A longtime friend of hers, Elaine Hatfield, called her in tears from Colorado Springs and said her son Dylan had gone missing from Vallecito. He had flown in to Durango the day before to visit his father, Mark Redwine.

“I never even thought about it,” she said of her immediate action to help her friend look for her son. “There was no time to think about anything.”

Hess and a group of parents in Bayfield – some of them friends of Hatfield’s, but many complete strangers – began searching door-to-door in Vallecito and Forest Lakes, passing out fliers and asking people if they had seen the then-13-year-old boy. Thanksgiving dinner was eaten at a friend’s house after a day of searching on the mountain.

“I was terrified and heartbroken,” she said.

She helped organized a rally with media coverage, news conferences, kept passing out fliers and rallied volunteers to make blue ribbons with Dylan’s name on them.

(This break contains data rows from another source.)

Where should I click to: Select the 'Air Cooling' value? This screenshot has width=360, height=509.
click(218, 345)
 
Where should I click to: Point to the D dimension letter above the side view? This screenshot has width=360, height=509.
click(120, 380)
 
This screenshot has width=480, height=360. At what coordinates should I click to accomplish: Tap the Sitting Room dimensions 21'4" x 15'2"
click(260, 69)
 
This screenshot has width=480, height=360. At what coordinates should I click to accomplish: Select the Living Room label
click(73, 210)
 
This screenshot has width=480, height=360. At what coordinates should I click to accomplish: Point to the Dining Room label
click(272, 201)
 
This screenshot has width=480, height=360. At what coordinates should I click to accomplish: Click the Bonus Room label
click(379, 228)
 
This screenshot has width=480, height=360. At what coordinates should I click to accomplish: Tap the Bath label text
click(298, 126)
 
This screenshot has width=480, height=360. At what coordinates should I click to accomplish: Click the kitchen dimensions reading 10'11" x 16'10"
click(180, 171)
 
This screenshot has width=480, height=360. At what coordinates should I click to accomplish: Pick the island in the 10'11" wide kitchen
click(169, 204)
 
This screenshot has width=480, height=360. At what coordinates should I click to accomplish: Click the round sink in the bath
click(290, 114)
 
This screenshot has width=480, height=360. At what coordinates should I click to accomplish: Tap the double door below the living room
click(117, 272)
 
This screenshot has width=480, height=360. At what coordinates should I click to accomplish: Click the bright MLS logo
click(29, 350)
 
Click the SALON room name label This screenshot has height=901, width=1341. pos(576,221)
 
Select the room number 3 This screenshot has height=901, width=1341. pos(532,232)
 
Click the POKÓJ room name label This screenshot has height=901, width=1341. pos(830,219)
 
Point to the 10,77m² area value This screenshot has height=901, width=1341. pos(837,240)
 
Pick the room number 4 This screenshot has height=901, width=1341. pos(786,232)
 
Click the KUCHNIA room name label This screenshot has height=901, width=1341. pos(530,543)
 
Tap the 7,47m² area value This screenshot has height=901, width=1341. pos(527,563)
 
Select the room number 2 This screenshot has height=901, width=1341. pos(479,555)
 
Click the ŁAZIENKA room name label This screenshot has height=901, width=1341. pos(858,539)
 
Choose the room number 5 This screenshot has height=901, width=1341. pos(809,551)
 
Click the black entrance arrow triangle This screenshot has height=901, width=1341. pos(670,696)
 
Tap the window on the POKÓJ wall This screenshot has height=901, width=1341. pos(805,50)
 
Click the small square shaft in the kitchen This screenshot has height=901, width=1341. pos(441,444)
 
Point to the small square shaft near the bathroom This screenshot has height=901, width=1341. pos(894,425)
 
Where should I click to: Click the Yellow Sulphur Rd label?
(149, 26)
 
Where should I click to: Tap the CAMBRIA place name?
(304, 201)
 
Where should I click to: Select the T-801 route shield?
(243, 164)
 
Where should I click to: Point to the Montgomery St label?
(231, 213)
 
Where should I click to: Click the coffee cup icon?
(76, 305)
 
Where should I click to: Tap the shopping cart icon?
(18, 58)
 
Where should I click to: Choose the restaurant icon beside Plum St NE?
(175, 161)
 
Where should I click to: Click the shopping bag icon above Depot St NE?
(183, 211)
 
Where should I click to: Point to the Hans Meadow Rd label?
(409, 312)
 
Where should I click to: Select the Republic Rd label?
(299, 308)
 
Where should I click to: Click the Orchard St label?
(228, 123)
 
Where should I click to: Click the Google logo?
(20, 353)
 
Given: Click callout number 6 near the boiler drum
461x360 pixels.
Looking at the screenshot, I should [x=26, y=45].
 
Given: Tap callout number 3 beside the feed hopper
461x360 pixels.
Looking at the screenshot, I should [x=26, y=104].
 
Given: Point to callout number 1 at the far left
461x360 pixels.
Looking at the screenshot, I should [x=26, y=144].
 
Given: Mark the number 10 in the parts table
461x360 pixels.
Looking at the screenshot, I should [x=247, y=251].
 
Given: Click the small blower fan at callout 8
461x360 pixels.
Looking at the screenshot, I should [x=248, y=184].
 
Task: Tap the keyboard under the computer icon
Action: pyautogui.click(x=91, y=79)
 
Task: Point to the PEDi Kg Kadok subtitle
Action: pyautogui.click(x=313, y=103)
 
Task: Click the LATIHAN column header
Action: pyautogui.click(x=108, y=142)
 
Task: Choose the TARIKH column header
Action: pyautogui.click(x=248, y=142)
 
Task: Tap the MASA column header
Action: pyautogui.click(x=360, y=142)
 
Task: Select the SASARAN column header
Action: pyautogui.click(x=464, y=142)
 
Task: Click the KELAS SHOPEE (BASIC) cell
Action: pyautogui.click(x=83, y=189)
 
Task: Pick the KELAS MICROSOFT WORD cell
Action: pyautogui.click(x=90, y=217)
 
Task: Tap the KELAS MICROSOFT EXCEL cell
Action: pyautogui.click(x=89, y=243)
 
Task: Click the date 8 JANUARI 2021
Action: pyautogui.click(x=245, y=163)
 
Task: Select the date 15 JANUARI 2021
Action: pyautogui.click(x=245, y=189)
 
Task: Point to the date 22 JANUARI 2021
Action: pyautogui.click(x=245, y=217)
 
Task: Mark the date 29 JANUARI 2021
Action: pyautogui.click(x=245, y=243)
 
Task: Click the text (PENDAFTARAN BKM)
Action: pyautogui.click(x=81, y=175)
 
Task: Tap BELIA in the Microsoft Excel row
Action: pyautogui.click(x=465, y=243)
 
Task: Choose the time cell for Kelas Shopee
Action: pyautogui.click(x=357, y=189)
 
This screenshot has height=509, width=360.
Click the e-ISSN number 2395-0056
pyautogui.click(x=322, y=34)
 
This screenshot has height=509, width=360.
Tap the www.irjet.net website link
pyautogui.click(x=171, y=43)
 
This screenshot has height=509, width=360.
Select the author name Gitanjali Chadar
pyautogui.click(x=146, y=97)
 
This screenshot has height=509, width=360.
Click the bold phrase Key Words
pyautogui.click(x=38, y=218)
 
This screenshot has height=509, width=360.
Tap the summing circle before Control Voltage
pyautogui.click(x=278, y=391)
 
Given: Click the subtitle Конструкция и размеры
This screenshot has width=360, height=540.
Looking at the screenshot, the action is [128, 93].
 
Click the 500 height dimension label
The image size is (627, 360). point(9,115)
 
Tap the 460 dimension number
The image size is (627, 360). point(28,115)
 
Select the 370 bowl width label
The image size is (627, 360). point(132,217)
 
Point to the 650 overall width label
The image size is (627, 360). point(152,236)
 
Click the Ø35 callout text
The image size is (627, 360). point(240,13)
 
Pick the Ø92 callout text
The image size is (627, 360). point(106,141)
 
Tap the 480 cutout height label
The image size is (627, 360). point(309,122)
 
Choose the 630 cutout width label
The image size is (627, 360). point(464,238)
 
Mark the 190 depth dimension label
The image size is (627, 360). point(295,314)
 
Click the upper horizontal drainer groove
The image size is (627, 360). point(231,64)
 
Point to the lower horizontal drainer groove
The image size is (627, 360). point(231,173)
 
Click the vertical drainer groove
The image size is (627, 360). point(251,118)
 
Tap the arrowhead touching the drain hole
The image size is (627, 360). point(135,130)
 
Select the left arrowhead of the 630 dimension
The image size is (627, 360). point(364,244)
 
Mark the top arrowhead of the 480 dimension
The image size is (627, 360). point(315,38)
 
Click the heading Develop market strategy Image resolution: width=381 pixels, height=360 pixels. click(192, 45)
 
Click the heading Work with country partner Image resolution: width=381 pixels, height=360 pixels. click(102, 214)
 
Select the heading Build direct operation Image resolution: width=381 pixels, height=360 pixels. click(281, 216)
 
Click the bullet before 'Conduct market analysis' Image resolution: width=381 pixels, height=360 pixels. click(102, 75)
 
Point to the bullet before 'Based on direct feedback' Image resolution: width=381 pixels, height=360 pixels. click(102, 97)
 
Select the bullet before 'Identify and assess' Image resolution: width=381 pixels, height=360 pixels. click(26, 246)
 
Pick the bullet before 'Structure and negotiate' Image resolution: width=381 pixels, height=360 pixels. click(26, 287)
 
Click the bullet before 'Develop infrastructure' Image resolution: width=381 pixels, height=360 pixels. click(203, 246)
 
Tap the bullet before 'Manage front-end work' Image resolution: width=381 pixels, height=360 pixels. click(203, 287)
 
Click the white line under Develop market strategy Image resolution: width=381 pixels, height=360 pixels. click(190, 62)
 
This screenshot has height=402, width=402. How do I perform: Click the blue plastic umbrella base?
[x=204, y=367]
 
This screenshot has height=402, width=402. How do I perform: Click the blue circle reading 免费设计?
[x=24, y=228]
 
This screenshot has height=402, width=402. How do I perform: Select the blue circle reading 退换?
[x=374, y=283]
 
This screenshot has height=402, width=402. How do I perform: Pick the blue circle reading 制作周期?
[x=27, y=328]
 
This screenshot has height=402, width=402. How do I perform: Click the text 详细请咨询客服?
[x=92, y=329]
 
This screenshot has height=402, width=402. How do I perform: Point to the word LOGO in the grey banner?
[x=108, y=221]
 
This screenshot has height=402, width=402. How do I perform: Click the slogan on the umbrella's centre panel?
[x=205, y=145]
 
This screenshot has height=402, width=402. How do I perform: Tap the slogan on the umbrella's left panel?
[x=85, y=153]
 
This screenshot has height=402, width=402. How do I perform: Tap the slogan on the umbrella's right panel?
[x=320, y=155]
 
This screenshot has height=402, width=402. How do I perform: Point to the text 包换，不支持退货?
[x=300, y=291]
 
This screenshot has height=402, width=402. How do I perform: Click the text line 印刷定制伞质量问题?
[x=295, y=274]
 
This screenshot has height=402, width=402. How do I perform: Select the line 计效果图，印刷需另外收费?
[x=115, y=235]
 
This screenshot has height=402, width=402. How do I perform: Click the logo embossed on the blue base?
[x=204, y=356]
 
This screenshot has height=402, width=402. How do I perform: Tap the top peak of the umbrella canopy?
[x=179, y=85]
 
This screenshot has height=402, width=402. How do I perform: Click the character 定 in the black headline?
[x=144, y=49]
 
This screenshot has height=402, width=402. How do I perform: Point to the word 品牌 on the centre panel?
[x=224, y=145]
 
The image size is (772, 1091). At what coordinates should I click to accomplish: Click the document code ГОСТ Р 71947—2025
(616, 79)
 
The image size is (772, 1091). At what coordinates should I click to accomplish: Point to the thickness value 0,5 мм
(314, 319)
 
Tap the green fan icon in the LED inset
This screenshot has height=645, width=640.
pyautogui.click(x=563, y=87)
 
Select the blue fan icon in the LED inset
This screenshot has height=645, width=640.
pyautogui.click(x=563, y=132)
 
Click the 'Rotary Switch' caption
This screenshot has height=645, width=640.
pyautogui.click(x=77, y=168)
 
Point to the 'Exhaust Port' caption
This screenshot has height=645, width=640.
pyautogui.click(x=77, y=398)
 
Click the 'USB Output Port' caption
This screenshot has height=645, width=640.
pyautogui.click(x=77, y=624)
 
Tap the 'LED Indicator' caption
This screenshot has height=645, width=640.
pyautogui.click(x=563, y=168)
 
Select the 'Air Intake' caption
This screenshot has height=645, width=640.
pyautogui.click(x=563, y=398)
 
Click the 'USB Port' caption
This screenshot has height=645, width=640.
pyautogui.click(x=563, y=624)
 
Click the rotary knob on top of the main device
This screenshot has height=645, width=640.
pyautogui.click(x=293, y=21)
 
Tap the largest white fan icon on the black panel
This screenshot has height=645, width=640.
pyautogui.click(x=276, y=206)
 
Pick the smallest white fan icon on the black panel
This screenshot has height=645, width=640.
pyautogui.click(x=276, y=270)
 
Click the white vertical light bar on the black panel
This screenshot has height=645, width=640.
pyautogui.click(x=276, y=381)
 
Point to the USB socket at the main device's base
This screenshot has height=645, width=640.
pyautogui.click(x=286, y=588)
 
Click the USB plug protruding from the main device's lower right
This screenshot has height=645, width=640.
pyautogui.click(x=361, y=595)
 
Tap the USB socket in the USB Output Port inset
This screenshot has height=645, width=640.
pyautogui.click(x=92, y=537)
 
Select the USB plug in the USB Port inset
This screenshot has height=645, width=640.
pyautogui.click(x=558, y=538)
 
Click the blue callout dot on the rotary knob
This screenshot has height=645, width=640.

A Facebook page she started, Find Missing Dylan Redwine, grew quickly, and now has 29,785 likes. This autumn, she has been helping Hatfield’s fiancé, Michael Hall, get the word out to area hunters about Dylan’s missing hat, cellphone and backpack, which were never found. Some of his bones were found in June 2013 on Middle Mountain, near his father’s house. DNA testing determined they were Dylan’s. The rest of his remains have not been found.

Then six months later, another life-changing event took place. Hess suffered from a lot of abdominal pain and went to see an alternative-healing doctor, who told her not to worry about it. But the pain worsened, and knowing something wasn’t right, she found another doctor who ordered a colonoscopy. The results were not good. She had cancerous tumors in her colon and rectum. One of her grandfathers had died from the same thing.

She cried and was angry, then she moved into action, again. And this time, she realized she couldn’t do it alone. Friends held fundraisers, opened bank accounts, cleaned her house before she started chemotherapy and started yet another Facebook page, Katt’s Warriors, in honor of her nickname. She said it was hard to accept the financial assistance at first. She has been working multiple jobs since she was a kid. But the cancer has left her too weak to work full-time. Friends have established benefit funds at Pine River Valley Bank, First National Bank of Durango and GoFundMe.

She went through two rounds of chemotherapy and one round of radiation. Cancer that had moved to her lungs seemed to be shrinking.

She recently received disheartening news when she learned some of the cancer is back on her lungs.

But once again, she is trying to remain positive and keep fighting. The spots detected in the scan are small.

“I’m feeling OK,” she said. “I’m tired and worn out and really disappointed in the latest news. But I will keep fighting because that’s what Marines do.”